AbstractPurpose: We have previously shown that 9′‐cis‐norbixin (norbixin) protects retinal pigmented epithelium (RPE) cells against phototoxicity induced by blue light and N‐retinylidene‐N‐retinylethanolamine (A2E) in vitro and preserves visual function in animal models of dry Age‐related Macular Degeneration (AMD) in vivo. The purpose of this study was to examine the mode of action and the in vitro and in vivo effects of CN30, a norbixin monoamide conjugate.Methods: Ocular pharmacokinetics in rats administered orally with 50 mg/kg of norbixin, or its conjugate (CN30) were compared. Their effect on photoprotection of primary porcine RPE cells challenged with A2E and blue‐light illumination was quantified. The effects of CN30 on the A2E‐induced transactivation of PPARs, AP‐1 and NF‐κB were measured by reporter gene luciferase activity. The expression of IL‐6, IL‐8, and VEGF was measured by RT‐QPCR. The in vivo neuroprotective effect of intraperitoneally administered CN30 was evaluated by measuring retinal thickness and electroretinogram (ERG) amplitudes in a blue‐light damage (BLD) acute model in albino rats.

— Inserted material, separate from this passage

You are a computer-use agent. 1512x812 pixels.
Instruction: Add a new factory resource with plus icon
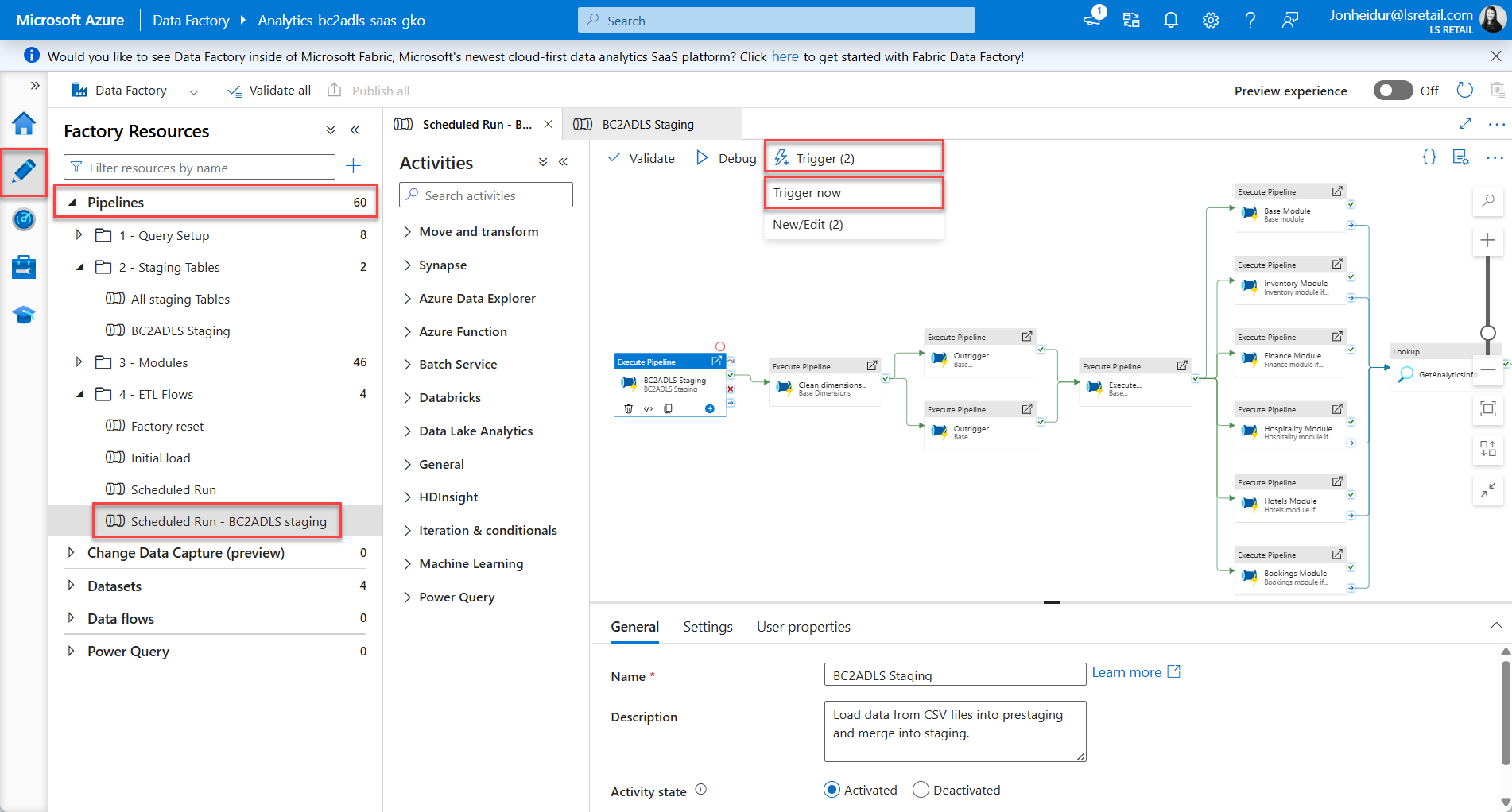click(354, 166)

CN30 efficacy was also assessed by ERG after 6 months oral supplementation in Abca4−/− Rdh8−/− mice.Results: Compared to norbixin, CN30 displays improved stability and enhanced ocular maximal concentration and exposure (AUC). Similar to our previous observation with norbixin, CN30 mode of action involves the inhibition of PPARs, NF‐κB and AP‐1 transactivation. CN30 reduces IL‐6, IL‐8 and VEGF expression induced by A2E in vitro. In vivo, CN30 protects visual function and retinal structure in albino rats subjected to BLD in an acute model of retinal degeneration. Moreover, 6 months oral supplementation also improve visual function in a model of dry AMD: the Abca4−/− Rdh8−/− double knock‐out mice.Conclusions: CN30 retains the protective properties of norbixin in vitro and in vivo, and displays improved stability and pharmacokinetic properties. This could open new avenues for the oral treatment of retinal degenerative diseases such as dry AMD.